Lo storico marchio toscano Ermini, costruttore di auto sportive, dopo un’assenza di 50 anni, sta facendo il suo grande ritorno al Salone di Ginevra con il Seiottosei Barchetta: un modello molto popolare negli anni 1950 e 1960. La vettura esposta al salone è il prototipo che dovrebbe prefigurare una piccola serie di nove vetture, ed è equipaggiata con pneumatici Toyo R888 (anteriore 215/45-17, 245/40-17 posteriore).
La Seiottosei è una barchetta biposto da 320 cavalli, lunga 412 cm, omologata per circolare nelle strade aperte al traffico. Il telaio è un traliccio di tubi in acciaio con pannelli in fibra di carbonio, che in totale pesano solo 686 kg e che ne fanno un’auto dal “peso piuma”. L'alimentazione è fornita da un 2.0 turbo della Renault Clio RS, 315 cavalli, ha il cambio sequenziale a sei marce. Ermini afferma che la Seiottosei accelera da 0 a 100 km/h in 3,5 secondi e può raggiungere i 270 km/h.

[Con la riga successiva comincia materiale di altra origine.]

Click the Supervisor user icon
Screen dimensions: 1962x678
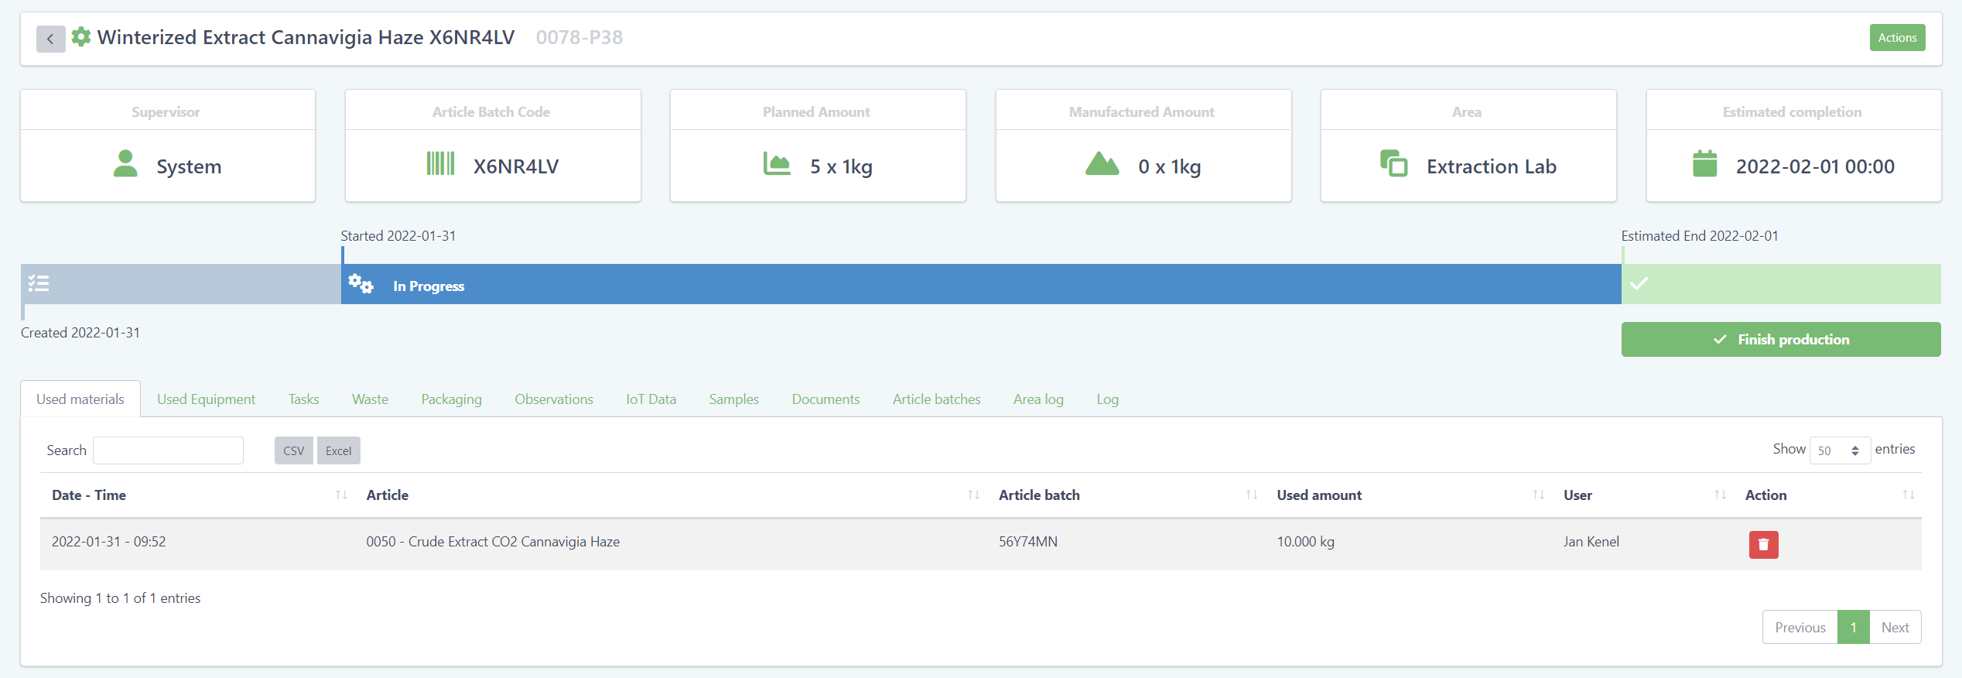(x=125, y=164)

Ermini è un marchio dalla storia gloriosa, che negli anni del dopoguerra ha costruito e alimentato circa 40 automobili, ha percorso le leggendarie strade della Mille Miglia e vinto gare importanti, come la Targa Florio nel 1950 e 1953, realizzando oltre 600 presenze in gare nazionali e internazionali. Una storia affascinante che si è conclusa nel 1962, quando ha cessato l'attività per riaprire nel 2007 con la Ermini Automobili Italia, che ha fatto rinascere uno dei nomi più leggendari dello sport italiano.